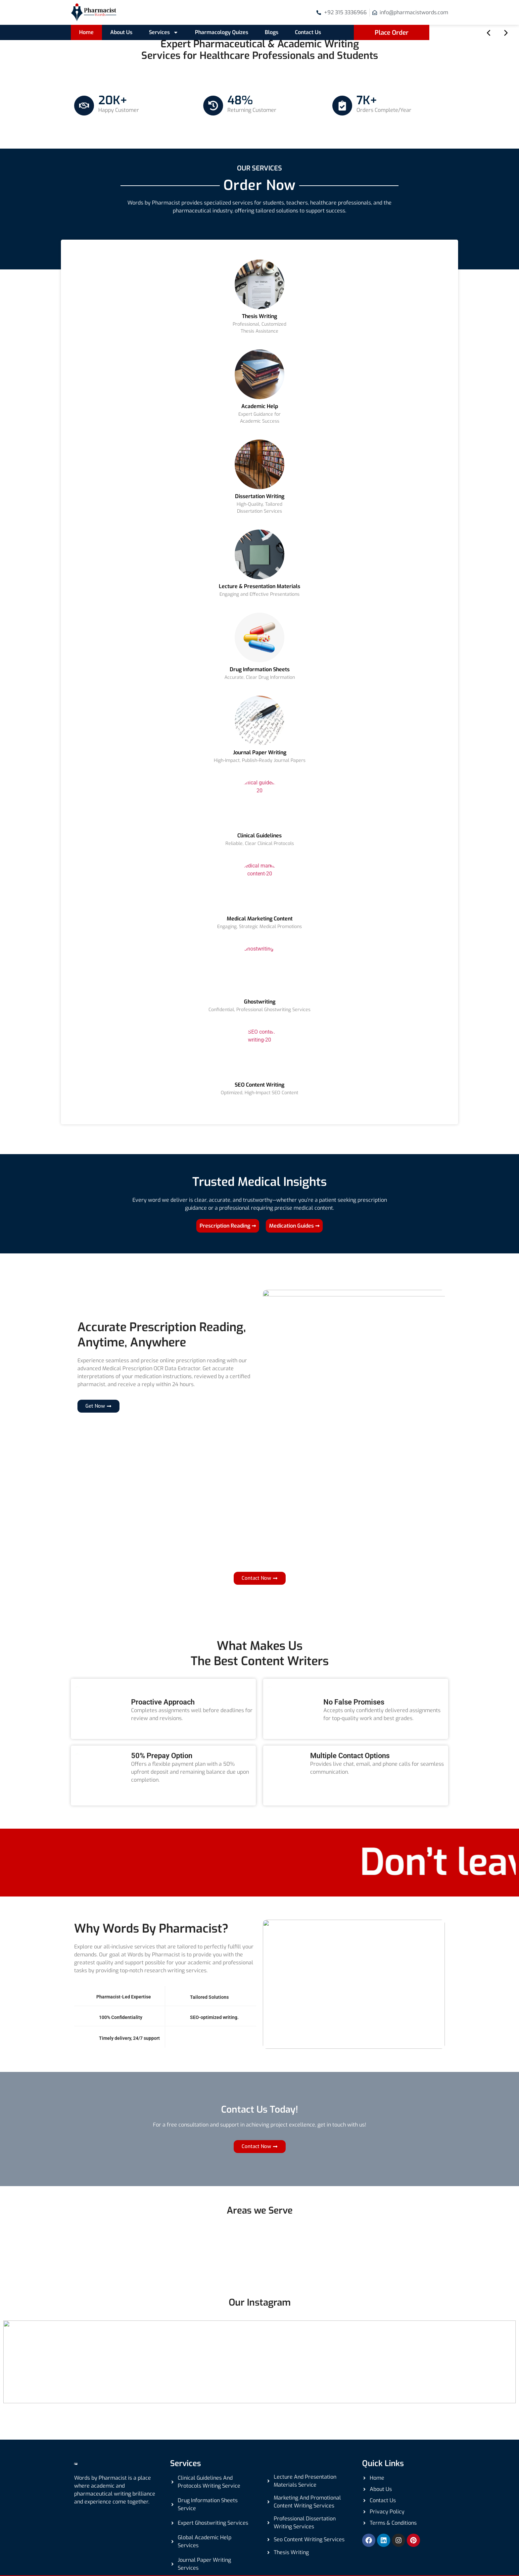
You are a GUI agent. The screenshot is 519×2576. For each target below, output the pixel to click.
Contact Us (308, 32)
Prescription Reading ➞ (228, 1225)
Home (86, 32)
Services (163, 32)
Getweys (434, 2560)
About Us (121, 32)
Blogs (271, 32)
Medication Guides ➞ (294, 1225)
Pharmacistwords (122, 2560)
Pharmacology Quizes (221, 32)
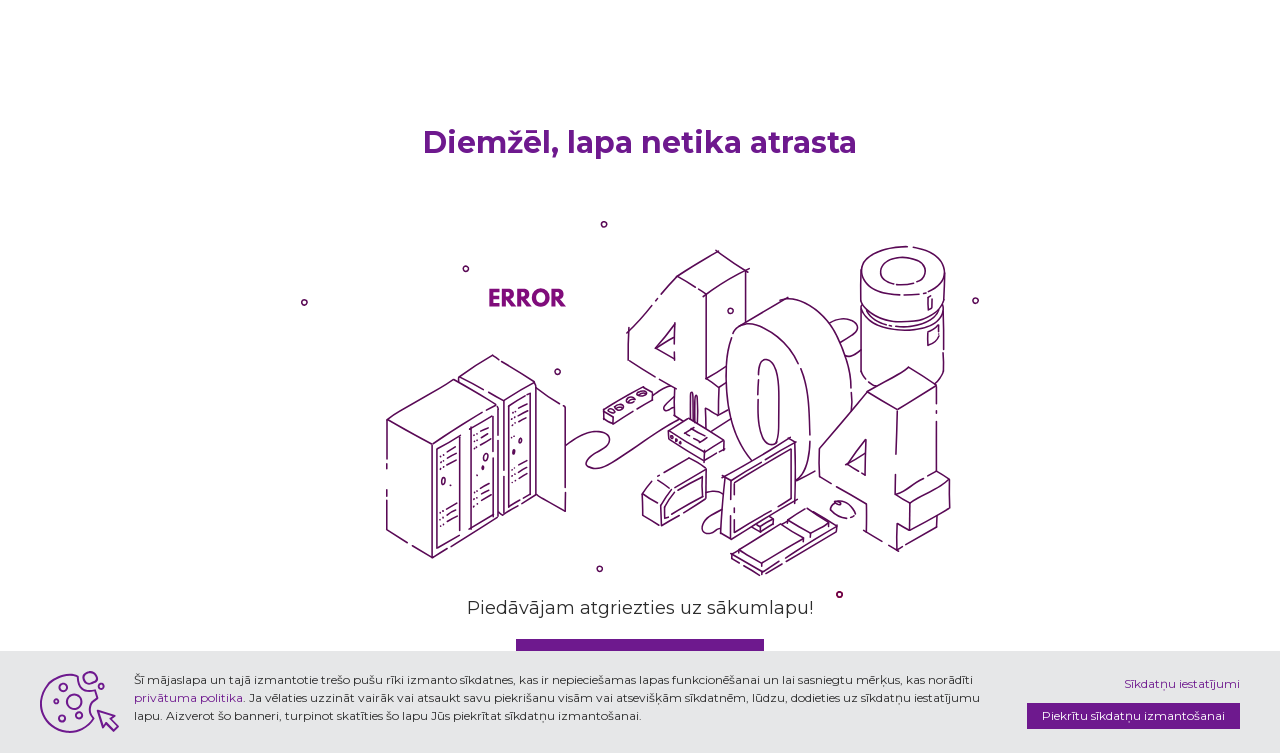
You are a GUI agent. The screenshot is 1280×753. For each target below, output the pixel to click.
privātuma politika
==*==
Please copy all the items above word for word, leaving out the pictures.

You are a GUI agent. The screenshot is 519×2576. For each target below, output the pixel to click.
Contact Us (308, 32)
Prescription Reading ➞ (228, 1225)
Home (86, 32)
Services (163, 32)
Getweys (434, 2560)
About Us (121, 32)
Blogs (271, 32)
Medication Guides ➞ (294, 1225)
Pharmacistwords (122, 2560)
Pharmacology Quizes (221, 32)
You are a GUI agent. The screenshot is 1280×753. For each target below, output the pixel to click.
privātuma politika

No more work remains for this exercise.